# Kalman VAE
- Original paper: A Disentangled Recognition and Nonlinear DynamicsModel for Unsupervised Learning (https://arxiv.org/pdf/1710.05741.pdf)
- Original code: https://github.com/simonkamronn/kvae

## Kalman VAE summary
>KVAE disentangles two latent representations: an object’s representation, coming from a recognition model, and a latent state describing its dynamics. As a result, the evolution of the world can be imagined and missing data imputed, both without the need to generate high dimensional frames at each time step.

In [1]:
from tqdm import tqdm

import torch
from torch import optim
import torch.nn as nn
import torch.nn.functional as F
from torchvision import transforms, datasets
from tensorboardX import SummaryWriter

from pixyz.utils import print_latex

In [2]:
batch_size = 128
epochs = 1
seed = 1
torch.manual_seed(seed)

<torch._C.Generator at 0x7f02a8092df0>

In [3]:
if torch.cuda.is_available():
    device = "cuda"
else:
    device = "cpu"

In [4]:
# generate MNIST by stacking row images(consider row as time step)
def init_dataset(f_batch_size):
    kwargs = {'num_workers': 1, 'pin_memory': True}
    data_dir = '../data'
    mnist_transform = transforms.Compose([
        transforms.ToTensor(),
        transforms.Lambda(lambda data: data[0])
    ])
    train_loader = torch.utils.data.DataLoader(
        datasets.MNIST(data_dir, train=True, download=True,
                       transform=mnist_transform),
        batch_size=f_batch_size, shuffle=True, **kwargs)
    test_loader = torch.utils.data.DataLoader(
        datasets.MNIST(data_dir, train=False, transform=mnist_transform),
        batch_size=f_batch_size, shuffle=True, **kwargs)

    fixed_t_size = 28
    return train_loader, test_loader, fixed_t_size

train_loader, test_loader, t_max = init_dataset(batch_size)
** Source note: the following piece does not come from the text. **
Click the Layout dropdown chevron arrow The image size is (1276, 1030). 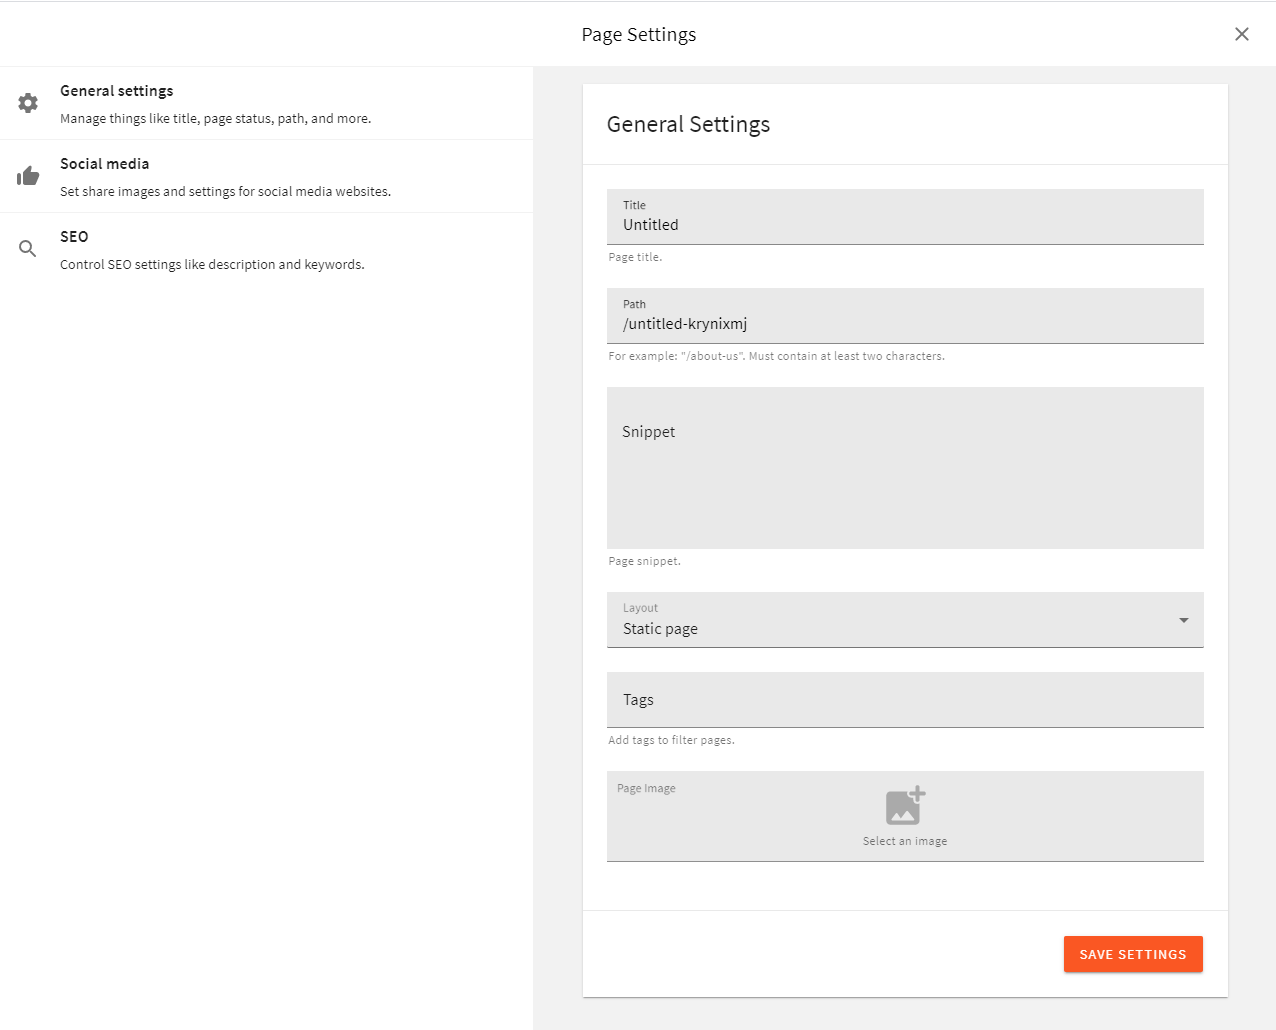click(x=1183, y=620)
## Define probability distributions
### In the original paper
Prior: $p_{\gamma}({\bf a}|{\bf u}) = {\int p_{\gamma}({\bf a}|{\bf z})p_{\gamma}({\bf z}|{\bf u})d{\bf z}}$ (equation (3) in the paper)

Generator: $p_{\theta}({\bf x}|{\bf a}) = \prod_{t=1}^{T}p_{\theta}(x_t | a_t)$  
>$p_{\theta}(x_t|a_t)$ is a deep neural network parameterized by θ, that emits either a factorized Gaussian or Bernoulli probability vector depending on the data type of $x_t$.
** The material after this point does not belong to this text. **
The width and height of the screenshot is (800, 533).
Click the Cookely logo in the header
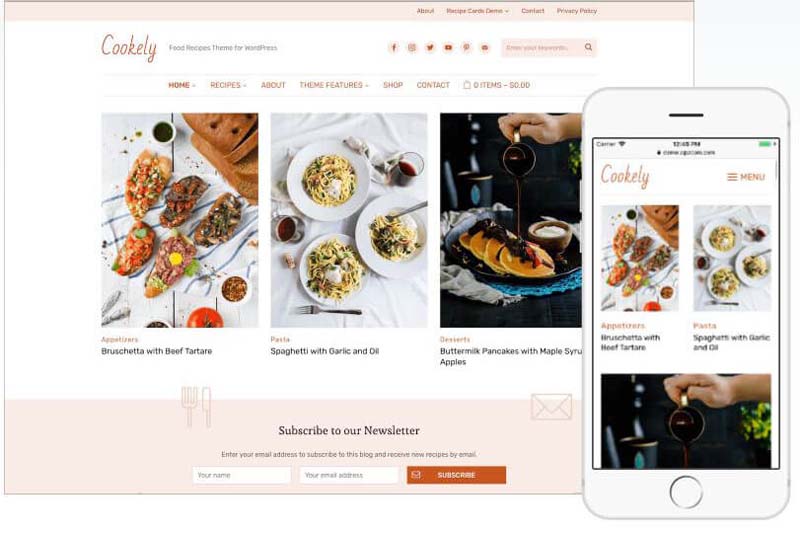[x=129, y=47]
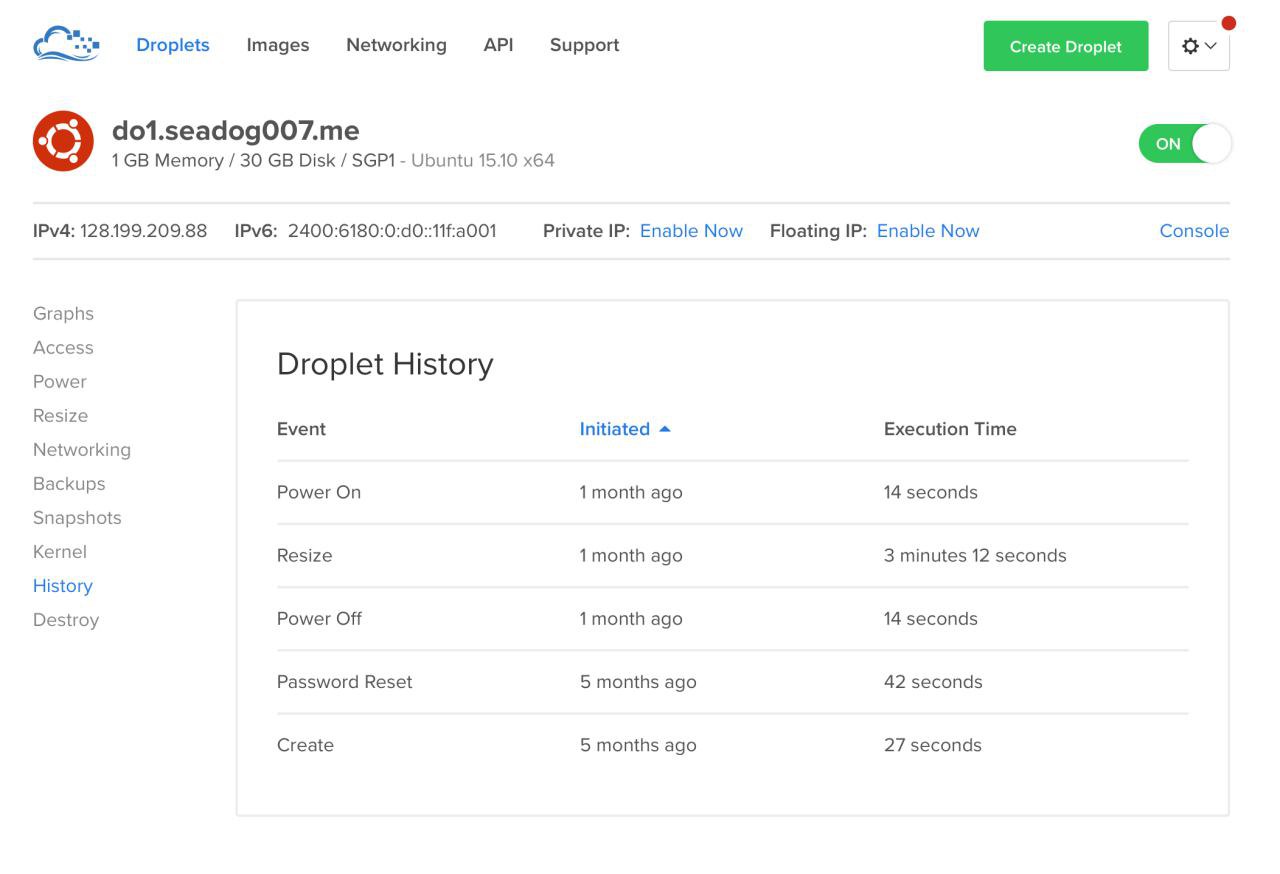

Inference:  $q_{\phi}({\bf a}|{\bf x}) = \prod_{t=1}^{T}q_{\phi}(a_t | x_t)$  
$q_{\phi}(a_t | x_t) = {\cal N}(\mu_{\phi}(x_t), \Sigma_{\phi}(x_t))$
>$q_{\phi}(a_t|x_t)$ is a deep neural network that maps xt to the mean and the diagonal covariance of a Gaussian distribution.  

LGSSM:  
$p_{\gamma_{t}}\left(\mathbf{z}_{t} | \mathbf{z}_{t-1}, \mathbf{u}_{t}\right)=\mathcal{N}\left(\mathbf{z}_{t} ; \mathbf{A}_{t} \mathbf{z}_{t-1}+\mathbf{B}_{t} \mathbf{u}_{t}, \mathbf{Q}\right), \quad p_{\gamma_{t}}\left(\mathbf{a}_{t} | \mathbf{z}_{t}\right)=\mathcal{N}\left(\mathbf{a}_{t} ; \mathbf{C}_{t} \mathbf{z}_{t}, \mathbf{R}\right)$ (equation (1) in the paper)

$p_{\gamma}(\mathbf{a}, \mathbf{z} | \mathbf{u})=\prod_{t=1}^{T} p_{\gamma_{t}}\left(\mathbf{a}_{0: t-1}\right)\left(\mathbf{a}_{t} | \mathbf{z}_{t}\right) \cdot p\left(\mathbf{z}_{1}\right) \prod_{t=2}^{T} p_{\gamma_{t}\left(\mathbf{a}_{0: t-1}\right)}\left(\mathbf{z}_{t} | \mathbf{z}_{t-1}, \mathbf{u}_{t}\right)$ (equation (8) in the paper)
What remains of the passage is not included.